MS B = SSD B / (k - 1)
MS w = SSD con (N - k)
Infine, la statistica del test in ANOVA è definita come il rapporto tra le due quantità di cui sopra
F = MS B / MS w
che segue una distribuzione F con k − 1 e N − k gradi di libertà. Se l'ipotesi nulla è vera, F sarebbe probabilmente vicino a 1. In caso contrario, è probabile che il quadrato medio MSB tra i gruppi sia grande, il che si traduce in un valore F elevato.
Fondamentalmente, ANOVA esamina le due fonti della varianza totale e vede quale parte contribuisce di più. Questo è il motivo per cui si chiama analisi della varianza sebbene l'intenzione sia quella di confrontare le medie di gruppo.
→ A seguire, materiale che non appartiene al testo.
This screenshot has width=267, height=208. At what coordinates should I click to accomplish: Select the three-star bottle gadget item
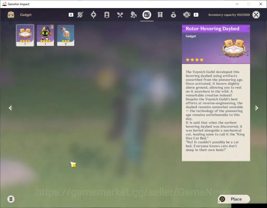[x=66, y=35]
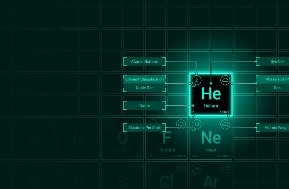
Task: Select the Name label box
Action: 144,105
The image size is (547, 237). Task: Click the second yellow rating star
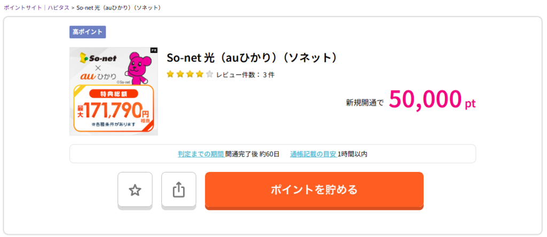pyautogui.click(x=180, y=74)
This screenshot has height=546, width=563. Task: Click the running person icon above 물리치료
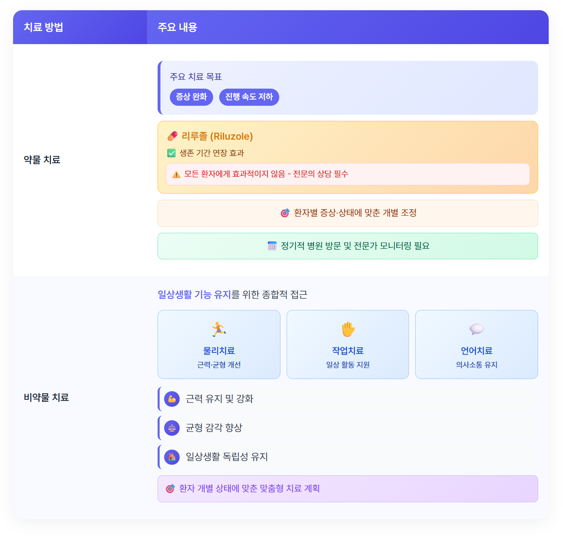[x=219, y=329]
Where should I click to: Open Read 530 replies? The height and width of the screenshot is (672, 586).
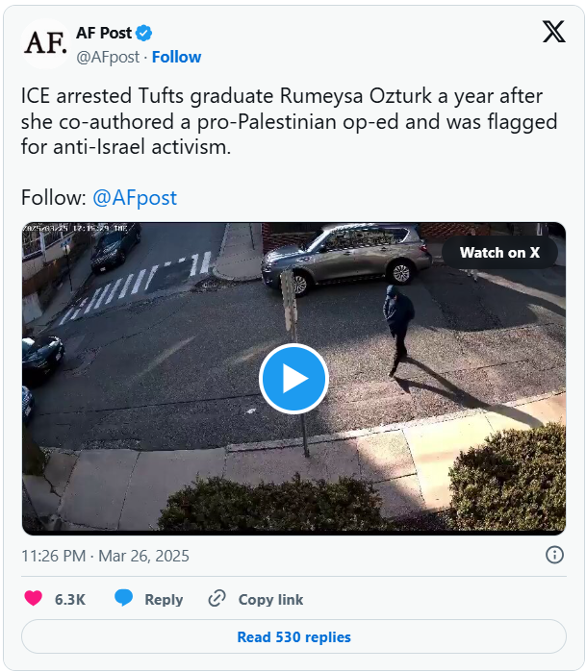point(293,636)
In termini di calcolo della statistica, in realtà è piuttosto semplice da fare in R. Il seguente esempio dimostrerà come è fatto e traccia i risultati.
library(ggplot2)
# We will be using the mtcars dataset
head(mtcars)
# mpg cyl disp hp drat wt qsec vs am gear carb
# Mazda RX4 21.0 6 160 110 3.90 2.620 16.46 0 1 4 4
# Mazda RX4 Wag 21.0 6 160 110 3.90 2.875 17.02 0 1 4 4
# Datsun 710 22.8 4 108 93 3.85 2.320 18.61 1 1 4 1
# Hornet 4 Drive 21.4 6 258 110 3.08 3.215 19.44 1 0 3 1
# Hornet Sportabout 18.7 8 360 175 3.15 3.440 17.02 0 0 3 2
# Valiant 18.1 6 225 105 2.76 3.460 20.22 1 0 3 1
# Let's see if there are differences between the groups of cyl in the mpg variable.
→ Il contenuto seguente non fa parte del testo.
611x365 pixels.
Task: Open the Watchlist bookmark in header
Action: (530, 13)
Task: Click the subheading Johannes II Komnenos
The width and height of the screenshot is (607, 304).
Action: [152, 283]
data = mtcars[, c('mpg', 'cyl')]
fit = lm(mpg ~ cyl, data = mtcars)
anova(fit)
# Analysis of Variance Table
# Response: mpg
# Df Sum Sq Mean Sq F value Pr(>F)
# cyl 1 817.71 817.71 79.561 6.113e-10 ***
# Residuals 30 308.33 10.28
# Signif. codes: 0 *** 0.001 ** 0.01 * 0.05 .
# Plot the distribution
plot(mpg ~ as.factor(cyl), data = mtcars, col = 'deepskyblue3')
Il codice produrrà il seguente output:
Il valore p che otteniamo nell'esempio è significativamente inferiore a 0,05, quindi R restituisce il simbolo "***" per denotarlo. Significa che rifiutiamo l'ipotesi nulla e che troviamo differenze tra le medie mpg tra i diversi gruppi dicyl variabile.